Prof. Maibom questions the concept of love in knowledge. While taking an empirical point of view, she notes that critical testing is essential and brings up the need for critical engagement in community and the necessity of testing ideas.  “We stand, on the shoulders of, maybe not giants, but a lot of normal sized human beings all stacked up.” However, Maibom and Wright are really not all that far apart. Wright responds: (around 30:40 in the full video, or 3:19 in the excerpt)

What I mean by love is part of that engagement with other knowers who are trying to know things at the same time as we are, and who will say no you’ve got that wrong, or you’ve forgotten that bit of evidence or whatever. But it is also the kind of generosity of the relationship with the evidence itself whether it is the observation of planets, letting the planets be what they are, letting them surprise us. Unlike the kind of astronomers who’ve got their fixed theories and we are going to make sure the data conform to that. Then mutatis mutandis in all sorts of other fields as well, having the generosity of spirit to allow the data to as I say surprise us and perhaps to shock us, but at the same time, not imagining that this is objective in the sense of its just out there and I’m just a fly on the wall observing it but recognizing I am in a relationship with this data in some sense or other and that therefore I have to be self-critical about that and I have to allow myself to hear the critical voices saying are you sure you’re not just manipulating it. So that is part of what I mean by love in that context and as I say, I think we have got into a bit of a trap in the Western world certainly do in our generation know far more than has been known and half of its goodness is out there in distorted form on Wikipedia. But the question is what are we going to do with that.

The idea that love plays a role even in “scientific” knowing will come across as something of a stretch. Love and chemistry or quantum mechanics are not often thought of as intimately related. But Wright’s point is that we have to go where the data takes us – and this is one aspect of a relationship of love with God’s creation.

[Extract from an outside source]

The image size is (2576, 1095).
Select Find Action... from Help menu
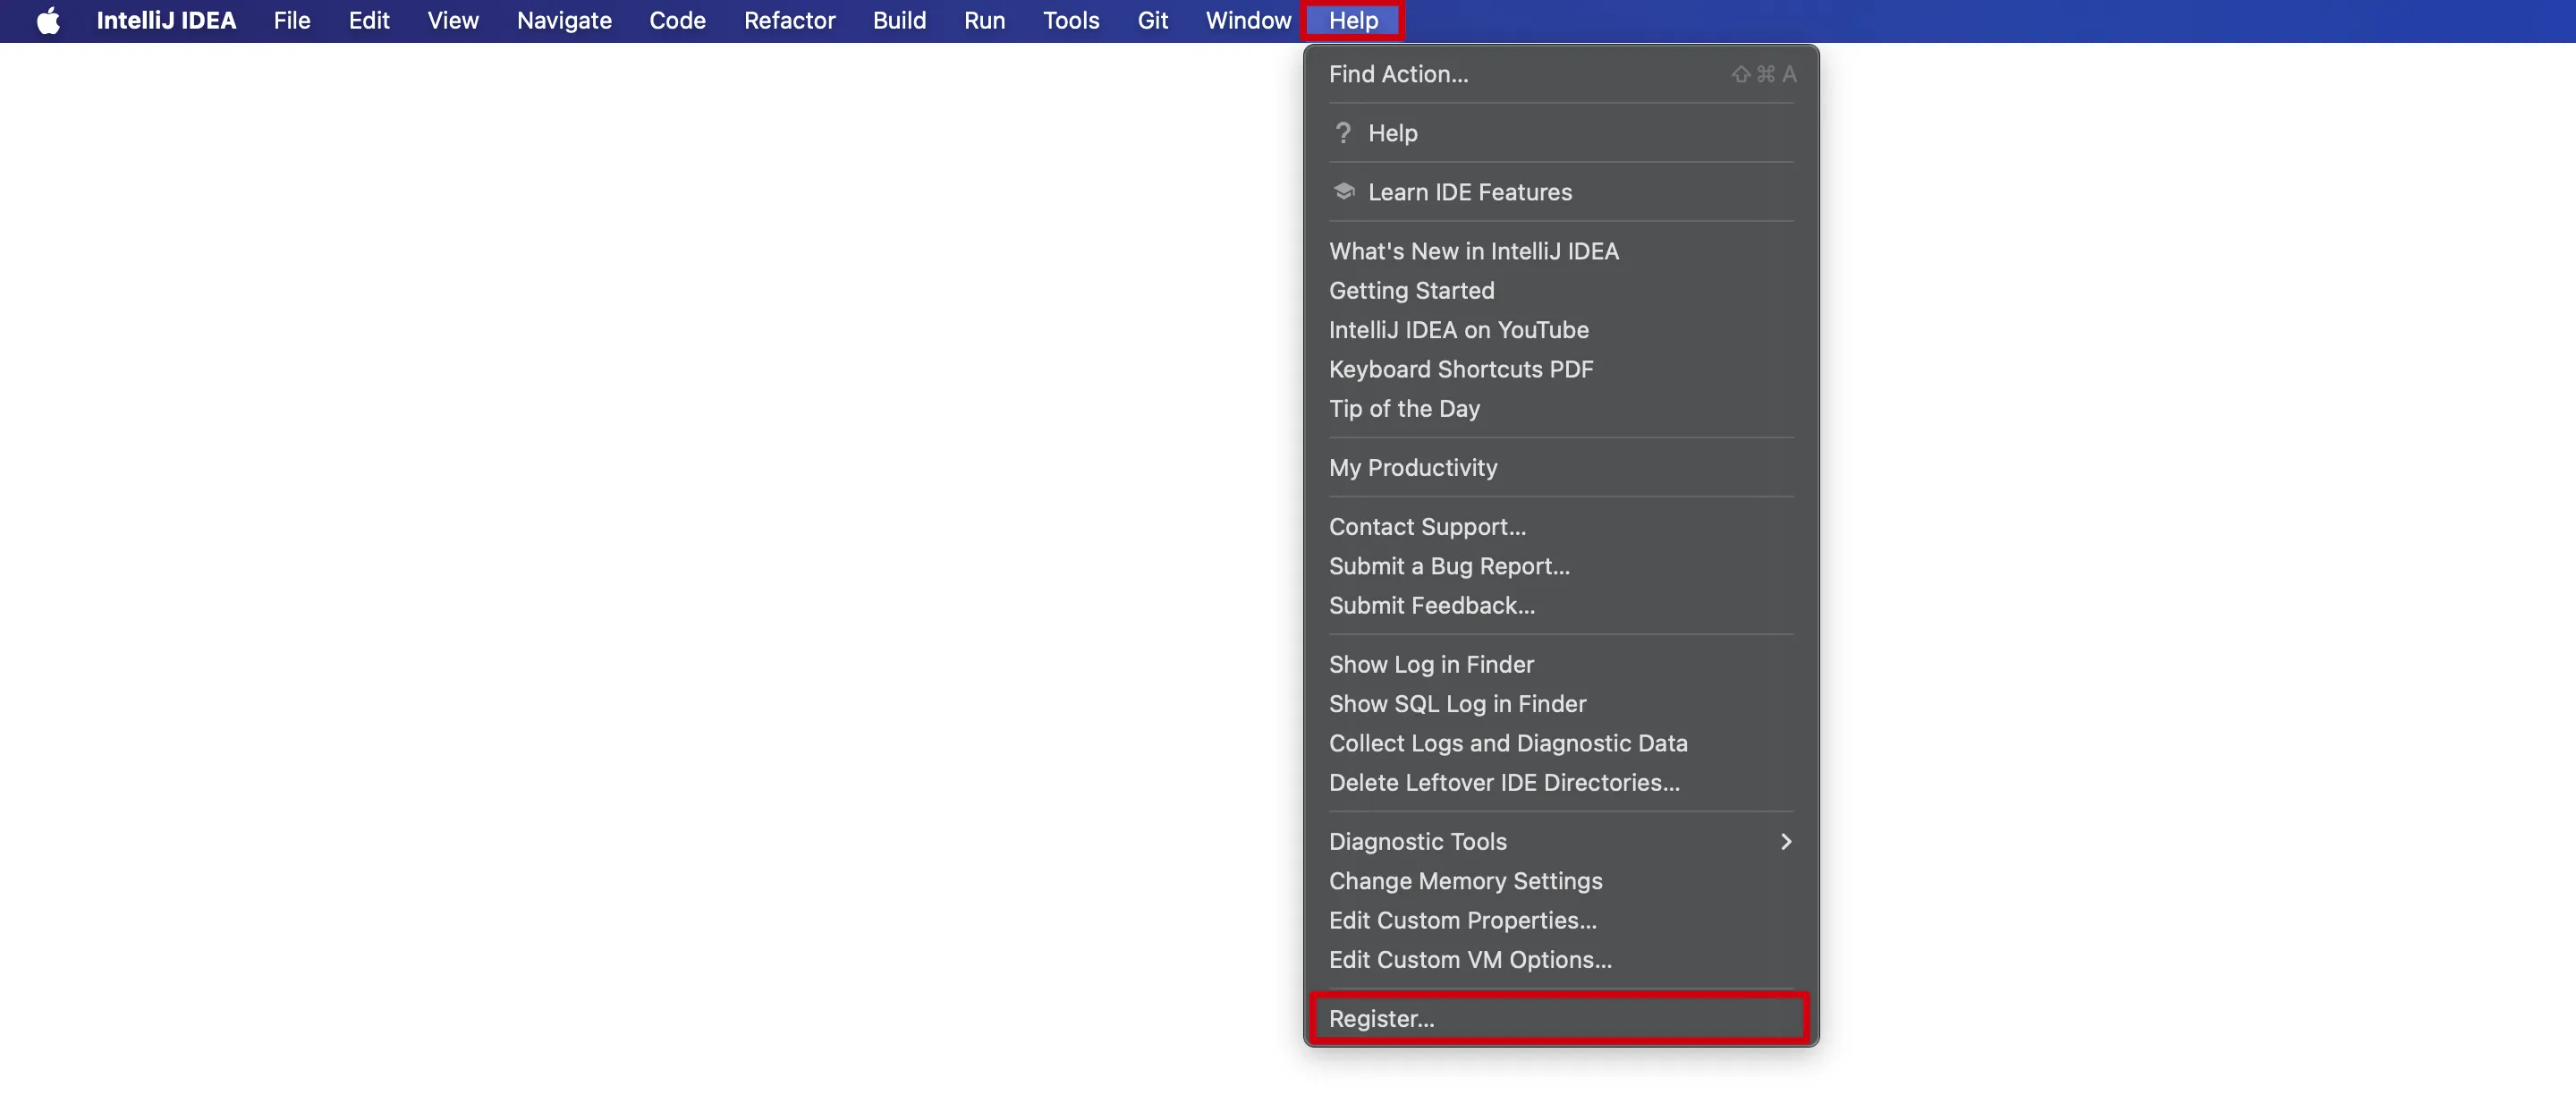click(1398, 74)
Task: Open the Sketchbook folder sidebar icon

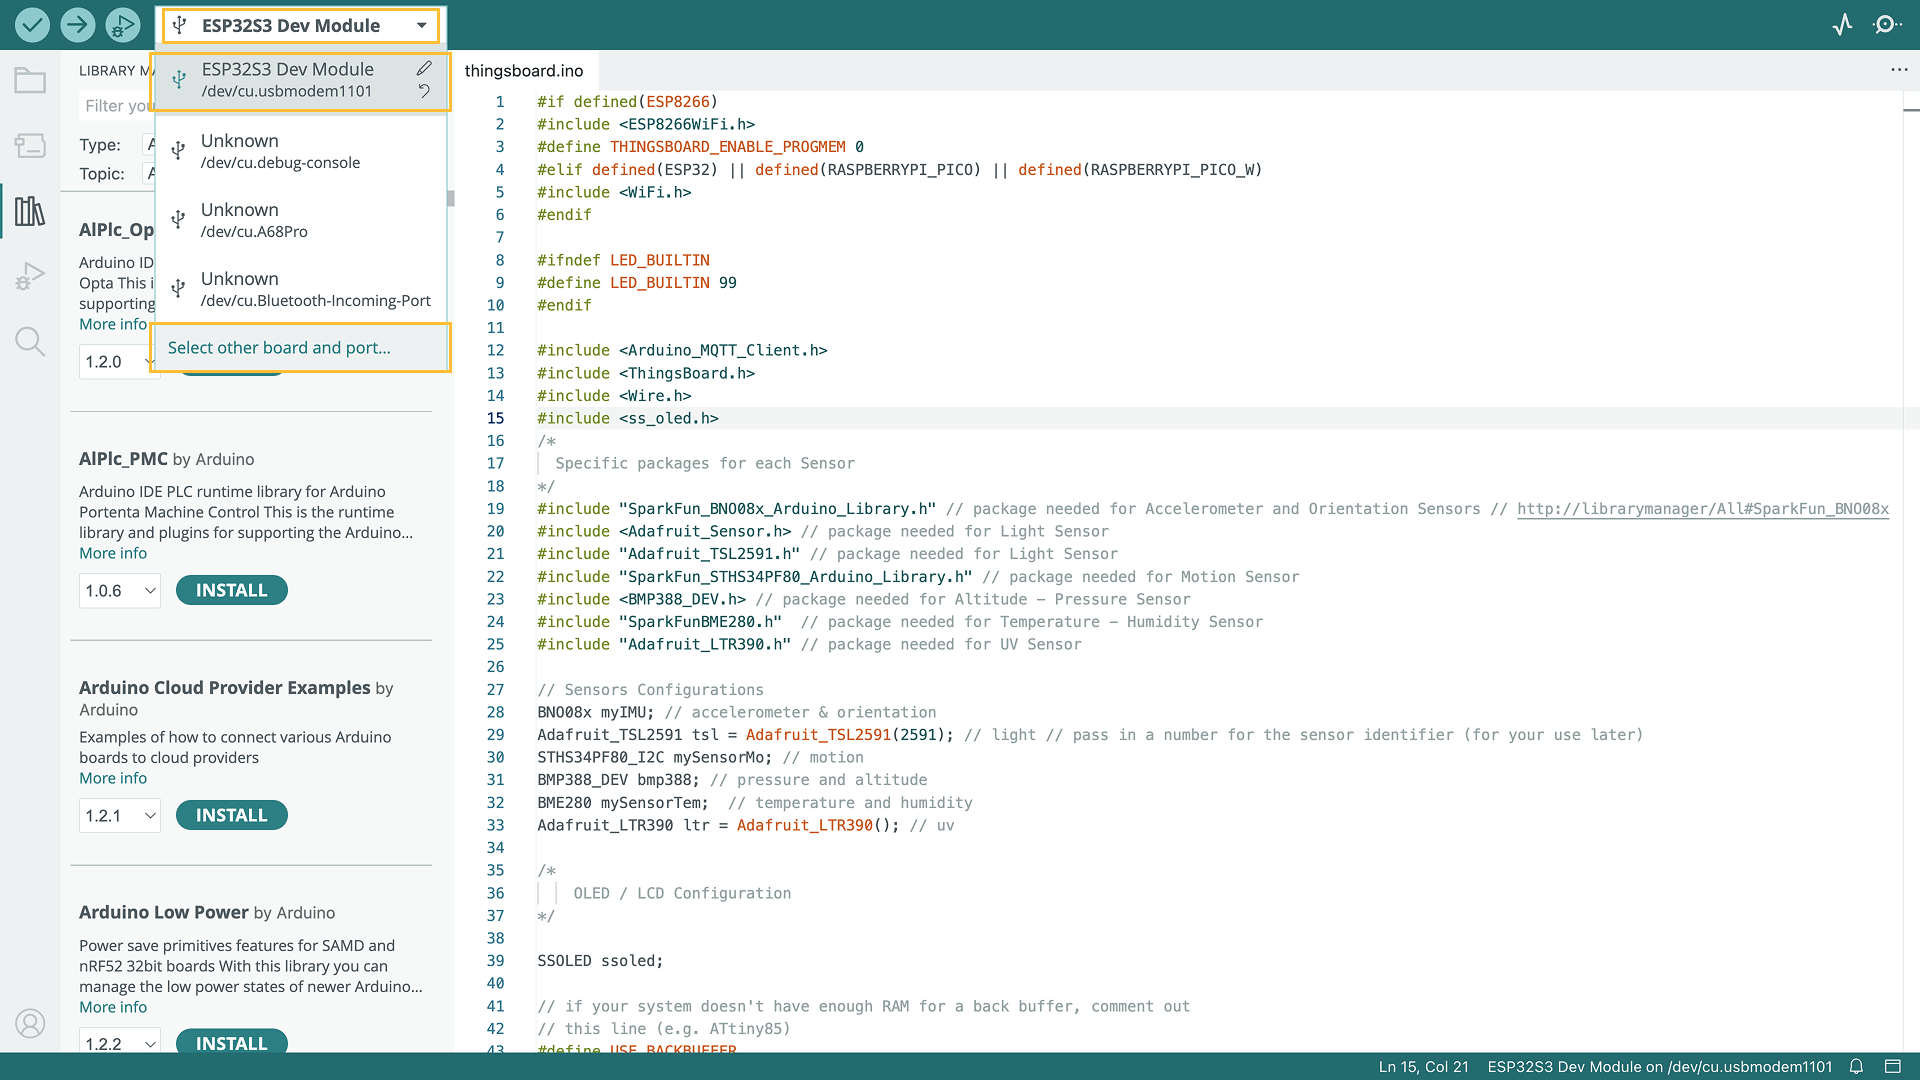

An interesting idea to consider.

Heidi Maibom points out that while objectivity is unobtainable, we are still trying to move in a direction of greater objectivity. Rather than love, a better concept is the the idea of emptiness. “We should try to see things as they are in themselves as opposed to simply a foil for our projections.” In reality Wright and Maibom are not all that far apart here, either. Wright responds: (around 32:58 in the full video, or 4:42 in the excerpt)

For a Christian epistemology in so far as I would articulate it, I would say I shouldn’t be trying to say something which is not my point of view. There is no such thing as a point of view which is nobody’s point of view. And we can have different points of view of the same object and we can talk together about that. There’s a lovely line in an old English poem about painters in God’s new world who will paint the thing as they see it for the God of things as they are. In other words, there is a sort of epistemological humility which says that only God actually sees them as they really are. But God wants to paint the thing as we see it to bring our perspective to what we are looking at into the public world, into the public space, and perhaps in the form of beauty not least.

We need the humility to realize that we do not now, and never will have complete understanding. We need to be open to criticism, reconsideration and revision.  Only God sees the world as it actually is – but we can learn and grow in understanding. We love God’s creation as we strive to understand it better and better (standing on the shoulders of the normal-sized humans who came before).

Does an epistemology of love make sense?

What does this mean for us as Christians?